It’s all California money causing inflation elsewhere. Somebody must be buying their homes back in California. Who would buy for such high prices when everybody is leaving ?
I’ve also been watching the homes near mine selling for extraordinarily high numbers. I don’t see how this can possibly be sustainable, particularly with all the economic damage that’s been done. I’ve been predicting a wave of foreclosures crashing the market for quite a while, but so far there hasn’t been any sign of slowing. It’s been nuts.
Think of the impact on property taxes.
Are these people kidding?
Home prices where? In calif?
All over
They lost congressional seats in blue states and FOX wants Us to Pretend there’s a Biden economic surge
I can’t even go to dinner here in Texas. Can’t go out on a Saturday
This place is packed
My house value has doubled. It went up 12 % last year alone
These people are disgusting propagandists
People are running from blues states
Home prices are not soaring.
There is a mass exodus.
Hello!!!
2008 Redux? Great.
I wish my home was worth $5. Insurance would be much lower. It is likely not going to be sold until I die and if I could replace it for $5 what difference would it make? I don’t need, or want two.
Nobody brags about their socks being worth $100,000. It is far better them being worth $1.
The prices of even modest 3 bedroom homes are stunning.
I don’t see how middle class people can afford these houses. When you do the mortgage calculations using traditional criteria, such as, you can afford a house costing 2 1/2 times your income, and support a mortgage of twice your income, very few middle income people have comfortable six figure incomes needed to qualify for the mortgage.

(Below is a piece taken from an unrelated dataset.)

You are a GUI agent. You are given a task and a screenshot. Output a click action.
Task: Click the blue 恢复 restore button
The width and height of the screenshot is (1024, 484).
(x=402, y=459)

I know the “gift letter” is part of many mortgage applications nowadays, a gift from parents or other relatives to help the buyers make the down payment.

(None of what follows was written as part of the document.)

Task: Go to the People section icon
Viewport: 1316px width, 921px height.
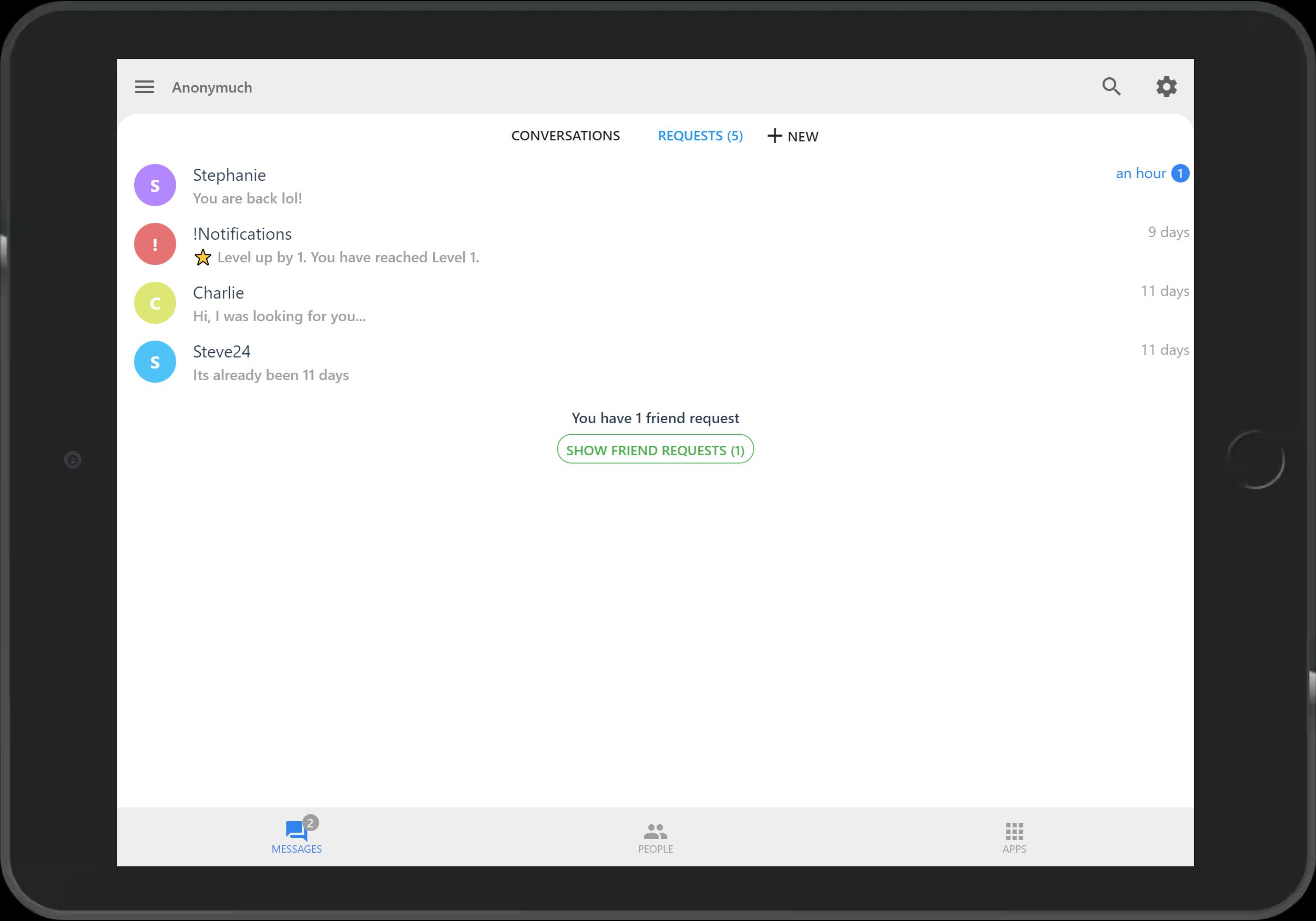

I’m out of the loop, and haven’t had to get a mortgage in decades, thank God, so I’m not sure what types of “creative” financing may be out there, to support the current prices.
What goes up, must come down.
Don’t mean to be a Debbie Downer..,.....
We’re not benefiting, because this is a property tax dependent state. That 12% price increase in one year leads to a roughly 12% increase in my property tax bill.
20% per year is nothing. My coffee creamer went up 50% in a year!
We put our house in northern Colorado on the market in early April. Two days later we had 8 offers with 3 of them being $70k over asking and closing within 4 weeks. Oh, and they waved appraisal and limited inspections to safety and structural only.
I wonder if it has to do with the rapid increase in lumber prices in particular and commodity prices in general. My house is your typical softwood lumber construction with plywood and insulation. Everything is mass-produced. It's all commodities. Maybe what we're looking at is the "commodification" of housing prices?
Over three years of lunatic high prices in my area, five times what they were five years ago, houses, rentals, apartments, ranches, enormous ranches, tiny former railroad shacks, frightening private palaces, from here to the Canadian border.
I've been here for three real estate booms now, all of which ended with one thing: a bust just as big as the boom.
“”The housing market is running full steam ahead,”
Then came 2007.
In my little backwater town 900Sqft is going for over $300k in a mostly white neighborhood.
I am certain that will not sustain.
Median household income is about $63k.
At current interest rates that’s a payment of around $1300 after-tax with $60k down.
That family of 4 is bringing home about $3,800 per month.
“Who would buy for such high prices when everybody is leaving ?”
As others have posted, foreigners.
Virtually all Indians and Chinese, probably more of the former now then the latter in NorCal. Mexicans buy the bottom end in LA and Santa Clara County.
As a white escapee I knew said, “we left when they put the fifth language on the garbage cans”.
With unemployment going up, and Biden/DEMs prohibiting banks from foreclosing on homes, we have ~3 million people that are 30 days late and about 2.5 Million that are more than 90 days late
Add to that the rapid building going on, due to COVID pandemic relaxation and demand for houses with increasing demand
When those 30+ days behind on payments, plus those unemployed, plus many businesses hurt by the lock down are allowed to foreclose - many are too far behind on payments to catch up
Eventually there will be a huge surge of foreclosures to hit the market
Uh, Selma...what about the role of interest rates in real estate sales? The fed is no longer working to contain inflation and that is going to lead to higher interest rates (which is going to be a disaster for the federal government with its staggering debt load).
Yeah, I could sell my house and buy a mid-range Ferrari now, but where would I live? It would have to be in the Ferrari.
And it’s all a house of cards.
President Trump was awesome but even his economy couldn’t justify the rapid rise in home prices.
Now, toss in material costs, which will be here for a while, are only making it worse.
GCS are canceling contracts due to the rise in material costs.
Don’t celebrate skyrocketing home prices. It’s inflation, signaling the demise of the real US economy.